PROMPT: Reproduce the data below, substituting "Where can I find" for every occurrence of "Where is" and leaving all other text unchanged.

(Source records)
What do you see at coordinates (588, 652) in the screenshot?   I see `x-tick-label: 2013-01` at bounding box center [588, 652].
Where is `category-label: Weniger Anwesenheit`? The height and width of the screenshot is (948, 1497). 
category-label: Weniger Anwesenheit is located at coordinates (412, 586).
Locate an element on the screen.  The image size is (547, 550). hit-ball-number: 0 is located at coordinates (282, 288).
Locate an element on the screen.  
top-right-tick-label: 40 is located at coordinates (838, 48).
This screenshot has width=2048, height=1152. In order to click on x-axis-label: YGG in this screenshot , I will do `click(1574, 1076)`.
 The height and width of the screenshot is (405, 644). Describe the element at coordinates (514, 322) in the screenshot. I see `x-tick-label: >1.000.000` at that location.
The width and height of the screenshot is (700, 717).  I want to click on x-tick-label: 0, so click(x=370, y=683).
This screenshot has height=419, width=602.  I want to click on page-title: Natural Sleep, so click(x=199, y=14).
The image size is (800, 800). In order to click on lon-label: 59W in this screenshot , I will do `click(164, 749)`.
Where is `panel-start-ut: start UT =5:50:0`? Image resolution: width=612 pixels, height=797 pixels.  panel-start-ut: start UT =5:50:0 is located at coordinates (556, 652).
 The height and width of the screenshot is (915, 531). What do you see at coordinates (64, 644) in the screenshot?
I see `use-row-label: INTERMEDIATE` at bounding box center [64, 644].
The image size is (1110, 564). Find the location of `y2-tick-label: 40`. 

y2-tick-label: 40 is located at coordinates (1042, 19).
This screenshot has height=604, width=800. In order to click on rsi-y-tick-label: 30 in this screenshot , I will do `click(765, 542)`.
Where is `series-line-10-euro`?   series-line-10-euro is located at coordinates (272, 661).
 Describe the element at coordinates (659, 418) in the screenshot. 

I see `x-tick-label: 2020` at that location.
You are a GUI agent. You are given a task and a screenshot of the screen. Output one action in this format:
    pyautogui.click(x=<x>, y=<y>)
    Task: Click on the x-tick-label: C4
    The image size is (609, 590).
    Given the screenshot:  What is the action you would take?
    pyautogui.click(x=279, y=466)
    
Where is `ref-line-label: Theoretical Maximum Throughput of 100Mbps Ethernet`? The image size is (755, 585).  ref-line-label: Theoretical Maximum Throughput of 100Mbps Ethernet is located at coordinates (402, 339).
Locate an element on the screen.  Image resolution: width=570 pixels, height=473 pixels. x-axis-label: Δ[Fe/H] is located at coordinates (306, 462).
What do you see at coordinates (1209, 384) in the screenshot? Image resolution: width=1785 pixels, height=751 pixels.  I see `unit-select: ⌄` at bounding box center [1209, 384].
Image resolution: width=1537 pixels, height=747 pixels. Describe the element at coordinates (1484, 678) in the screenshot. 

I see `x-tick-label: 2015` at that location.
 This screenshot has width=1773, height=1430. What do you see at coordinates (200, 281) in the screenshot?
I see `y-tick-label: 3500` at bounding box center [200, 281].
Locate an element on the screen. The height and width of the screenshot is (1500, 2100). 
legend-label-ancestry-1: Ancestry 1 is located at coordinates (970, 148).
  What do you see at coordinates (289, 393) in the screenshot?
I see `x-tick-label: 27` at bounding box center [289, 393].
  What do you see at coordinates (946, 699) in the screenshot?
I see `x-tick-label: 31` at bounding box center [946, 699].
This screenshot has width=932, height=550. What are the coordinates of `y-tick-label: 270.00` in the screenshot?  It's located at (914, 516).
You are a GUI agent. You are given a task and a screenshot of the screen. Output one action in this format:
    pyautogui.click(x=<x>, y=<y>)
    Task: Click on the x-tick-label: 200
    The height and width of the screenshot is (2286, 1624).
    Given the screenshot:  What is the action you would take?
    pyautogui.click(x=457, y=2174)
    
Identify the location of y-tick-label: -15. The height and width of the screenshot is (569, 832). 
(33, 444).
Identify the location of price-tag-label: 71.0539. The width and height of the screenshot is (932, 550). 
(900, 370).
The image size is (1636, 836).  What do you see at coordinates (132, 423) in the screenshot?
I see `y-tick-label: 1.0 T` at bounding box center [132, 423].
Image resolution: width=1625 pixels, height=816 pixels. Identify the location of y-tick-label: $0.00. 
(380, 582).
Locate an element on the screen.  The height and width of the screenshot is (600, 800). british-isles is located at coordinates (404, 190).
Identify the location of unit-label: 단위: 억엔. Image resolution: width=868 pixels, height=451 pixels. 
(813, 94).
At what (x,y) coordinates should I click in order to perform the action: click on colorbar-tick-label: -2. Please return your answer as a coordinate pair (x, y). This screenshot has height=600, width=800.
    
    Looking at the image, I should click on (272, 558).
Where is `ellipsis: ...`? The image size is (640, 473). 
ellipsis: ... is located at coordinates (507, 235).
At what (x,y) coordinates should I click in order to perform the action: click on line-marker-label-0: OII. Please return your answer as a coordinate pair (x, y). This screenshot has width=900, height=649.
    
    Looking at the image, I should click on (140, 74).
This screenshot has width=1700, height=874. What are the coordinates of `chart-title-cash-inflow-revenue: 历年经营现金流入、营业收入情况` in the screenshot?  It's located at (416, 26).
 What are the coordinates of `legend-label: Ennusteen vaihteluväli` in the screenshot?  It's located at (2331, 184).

TASK RESPONSE:
What do you see at coordinates (588, 652) in the screenshot?   I see `x-tick-label: 2013-01` at bounding box center [588, 652].
Where can I find `category-label: Weniger Anwesenheit`? The height and width of the screenshot is (948, 1497). 
category-label: Weniger Anwesenheit is located at coordinates (412, 586).
Locate an element on the screen.  The image size is (547, 550). hit-ball-number: 0 is located at coordinates (282, 288).
Locate an element on the screen.  
top-right-tick-label: 40 is located at coordinates (838, 48).
This screenshot has width=2048, height=1152. In order to click on x-axis-label: YGG in this screenshot , I will do `click(1574, 1076)`.
 The height and width of the screenshot is (405, 644). Describe the element at coordinates (514, 322) in the screenshot. I see `x-tick-label: >1.000.000` at that location.
The width and height of the screenshot is (700, 717).  I want to click on x-tick-label: 0, so click(x=370, y=683).
This screenshot has height=419, width=602.  I want to click on page-title: Natural Sleep, so click(x=199, y=14).
The image size is (800, 800). In order to click on lon-label: 59W in this screenshot , I will do `click(164, 749)`.
Where can I find `panel-start-ut: start UT =5:50:0`? Image resolution: width=612 pixels, height=797 pixels.  panel-start-ut: start UT =5:50:0 is located at coordinates (556, 652).
 The height and width of the screenshot is (915, 531). What do you see at coordinates (64, 644) in the screenshot?
I see `use-row-label: INTERMEDIATE` at bounding box center [64, 644].
The image size is (1110, 564). Find the location of `y2-tick-label: 40`. 

y2-tick-label: 40 is located at coordinates (1042, 19).
This screenshot has height=604, width=800. In order to click on rsi-y-tick-label: 30 in this screenshot , I will do `click(765, 542)`.
Where can I find `series-line-10-euro`?   series-line-10-euro is located at coordinates (272, 661).
 Describe the element at coordinates (659, 418) in the screenshot. 

I see `x-tick-label: 2020` at that location.
You are a GUI agent. You are given a task and a screenshot of the screen. Output one action in this format:
    pyautogui.click(x=<x>, y=<y>)
    Task: Click on the x-tick-label: C4
    The image size is (609, 590).
    Given the screenshot:  What is the action you would take?
    pyautogui.click(x=279, y=466)
    
Where can I find `ref-line-label: Theoretical Maximum Throughput of 100Mbps Ethernet`? The image size is (755, 585).  ref-line-label: Theoretical Maximum Throughput of 100Mbps Ethernet is located at coordinates (402, 339).
Locate an element on the screen.  Image resolution: width=570 pixels, height=473 pixels. x-axis-label: Δ[Fe/H] is located at coordinates (306, 462).
What do you see at coordinates (1209, 384) in the screenshot? Image resolution: width=1785 pixels, height=751 pixels.  I see `unit-select: ⌄` at bounding box center [1209, 384].
Image resolution: width=1537 pixels, height=747 pixels. Describe the element at coordinates (1484, 678) in the screenshot. 

I see `x-tick-label: 2015` at that location.
 This screenshot has width=1773, height=1430. What do you see at coordinates (200, 281) in the screenshot?
I see `y-tick-label: 3500` at bounding box center [200, 281].
Locate an element on the screen. The height and width of the screenshot is (1500, 2100). 
legend-label-ancestry-1: Ancestry 1 is located at coordinates (970, 148).
  What do you see at coordinates (289, 393) in the screenshot?
I see `x-tick-label: 27` at bounding box center [289, 393].
  What do you see at coordinates (946, 699) in the screenshot?
I see `x-tick-label: 31` at bounding box center [946, 699].
This screenshot has width=932, height=550. What are the coordinates of `y-tick-label: 270.00` in the screenshot?  It's located at (914, 516).
You are a GUI agent. You are given a task and a screenshot of the screen. Output one action in this format:
    pyautogui.click(x=<x>, y=<y>)
    Task: Click on the x-tick-label: 200
    The height and width of the screenshot is (2286, 1624).
    Given the screenshot:  What is the action you would take?
    pyautogui.click(x=457, y=2174)
    
Identify the location of y-tick-label: -15. The height and width of the screenshot is (569, 832). 
(33, 444).
Identify the location of price-tag-label: 71.0539. The width and height of the screenshot is (932, 550). 
(900, 370).
The image size is (1636, 836).  What do you see at coordinates (132, 423) in the screenshot?
I see `y-tick-label: 1.0 T` at bounding box center [132, 423].
Image resolution: width=1625 pixels, height=816 pixels. Identify the location of y-tick-label: $0.00. 
(380, 582).
Locate an element on the screen.  The height and width of the screenshot is (600, 800). british-isles is located at coordinates (404, 190).
Identify the location of unit-label: 단위: 억엔. Image resolution: width=868 pixels, height=451 pixels. 
(813, 94).
At what (x,y) coordinates should I click in order to perform the action: click on colorbar-tick-label: -2. Please return your answer as a coordinate pair (x, y). This screenshot has height=600, width=800.
    
    Looking at the image, I should click on (272, 558).
Where can I find `ellipsis: ...`? The image size is (640, 473). 
ellipsis: ... is located at coordinates (507, 235).
At what (x,y) coordinates should I click in order to perform the action: click on line-marker-label-0: OII. Please return your answer as a coordinate pair (x, y). This screenshot has width=900, height=649.
    
    Looking at the image, I should click on (140, 74).
This screenshot has width=1700, height=874. What are the coordinates of `chart-title-cash-inflow-revenue: 历年经营现金流入、营业收入情况` in the screenshot?  It's located at (416, 26).
 What are the coordinates of `legend-label: Ennusteen vaihteluväli` in the screenshot?  It's located at (2331, 184).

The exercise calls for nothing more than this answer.